Five months in to monthly meal planning – saving $400 a month

Its been five months since I started this meal planning method. I have managed to get our grocery shopping down to $800 a month on average!

My method for creating a monthly meal plan:

  • Start with a list of meal ideas – meals everyone in the family likes, meals that are easy to make, meals that you want to try. See tips later on in this post.
  • Grab your calendar or a meal planner template, and write in the nights that you have something on, like sports practice, meetings, social events, special occasions. Add some easy go-to meals on those nights, or write down a meal on the day before that can be doubled up for leftovers the next day.
  • Put in any regular meals you like to have on a particular night (it might be roast dinner at the weekend, or a pizza night on Fridays).
  • Fill in the gaps with a range of meals from your list of ideas.
  • Space things out so you have a variety of proteins each week – I tend to write down one to two red meat, one chicken, one fish and one eggs based meal each week. We usually have two or three meat-free meals a week.
  • Write a shopping list using the meal plan and looking at what you have in stock in the cupboards, fridge and freezer. I buy groceries weekly, some people buy every two weeks or even monthly. I’m guessing they do a weekly shop for fresh produce, milk, etc.
  • Shopping online helps with budgeting, as I can see exactly how much the shopping bill comes to, as I shop. Plus, there aren’t so many impulse buys, and you can search through the mailers online for special offers.

For those who need more spontaneity in life…

The meal plan is not set in stone, you can switch meals around, as you have the ingredients to hand.

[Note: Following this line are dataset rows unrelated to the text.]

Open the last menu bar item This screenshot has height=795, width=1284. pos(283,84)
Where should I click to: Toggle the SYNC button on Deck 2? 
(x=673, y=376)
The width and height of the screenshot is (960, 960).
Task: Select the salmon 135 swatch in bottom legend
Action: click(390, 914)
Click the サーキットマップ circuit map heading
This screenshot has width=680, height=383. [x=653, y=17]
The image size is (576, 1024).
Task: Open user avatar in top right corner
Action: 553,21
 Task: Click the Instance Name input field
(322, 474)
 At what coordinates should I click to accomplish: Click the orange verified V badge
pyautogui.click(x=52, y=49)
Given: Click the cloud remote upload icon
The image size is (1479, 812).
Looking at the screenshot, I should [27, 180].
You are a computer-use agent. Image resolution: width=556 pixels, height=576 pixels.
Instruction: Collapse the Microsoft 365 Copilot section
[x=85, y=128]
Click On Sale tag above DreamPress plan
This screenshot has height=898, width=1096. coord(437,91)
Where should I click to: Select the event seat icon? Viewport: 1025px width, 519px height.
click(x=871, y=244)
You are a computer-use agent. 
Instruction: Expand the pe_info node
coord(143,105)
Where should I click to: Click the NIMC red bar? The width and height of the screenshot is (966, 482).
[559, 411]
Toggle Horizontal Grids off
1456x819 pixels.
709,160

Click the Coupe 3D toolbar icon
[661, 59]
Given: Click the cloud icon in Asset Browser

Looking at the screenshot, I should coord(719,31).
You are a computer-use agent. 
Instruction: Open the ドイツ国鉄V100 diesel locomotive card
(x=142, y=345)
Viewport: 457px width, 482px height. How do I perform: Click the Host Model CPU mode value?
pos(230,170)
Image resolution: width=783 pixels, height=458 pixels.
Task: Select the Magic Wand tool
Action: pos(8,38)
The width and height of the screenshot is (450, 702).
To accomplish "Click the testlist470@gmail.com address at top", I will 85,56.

As you can see from my meal planning calendar photo, by the end of the month it is full of crossing-out and new scribbles! But, I usually don’t end up buying extra food or takeaways, I just use what we have available.

I know that planning what you are having for dinner in four weeks time might sound incredibly dull to some people. It’s not for everyone, I know. But it has helped me to save money and time, and stopped us wasting food that has been bought and not used.

Tips to help with meal planning

Here are some ideas that you might find helpful.

Keep meal ideas in a notebook or electronically

My ‘Food Ideas’ notebook

Write a list of meals that your family all enjoy

Budget friendly meals for us include:

  • Meat free meals, or meals with some meat bulked out with beans, lentils or chickpeas,
  • Meals made from scratch rather than using processed ingredients,
  • Meals that you can make in bulk and cook in the slow cooker, such as chilli, stew, curries, soups,
  • Recipes using cheap ingredients you often have in stock such as garlic, ginger, onion, carrots, potatoes, pasta, rice, and
  • Meals using homegrown fruit and veges.
The list of meal we all love – sometimes it feels like everyone is fussy, but when you write down a list of the meals that everyone enjoys, it’s actually pretty huge!

Write a list of meal ideas to try

I have lots of recipe books, and search for recipes online too. I add some ideas to the notebook when we need something new and interesting. We all know the boredom of making the same set of recipes over and over.

My daughter wrote out a list of recipes from a slow cooker recipe book, (see the left hand page in the photo below). Good handwriting practice for her! Although, look at the state of my handwriting, right hand page below, its awful.

Meal ideas to try in future – taken from cook books and a friend’s pile of ‘meal box’ recipes

Some good recipe websites for meal planning

Here are some great NZ foodie websites:

I also like these sites:

  • BBC Food – a British site, a huge database of recipes
  • Taste – an Australian site, another massive range of recipes

Check this link for ways to store and preserve vegetables, to get more value from them.

I hope this gives you some encouragement to try meal planning, or to try some new ideas if you are already a meal planner. I’d love to hear how you get on, and your tips that you have for me.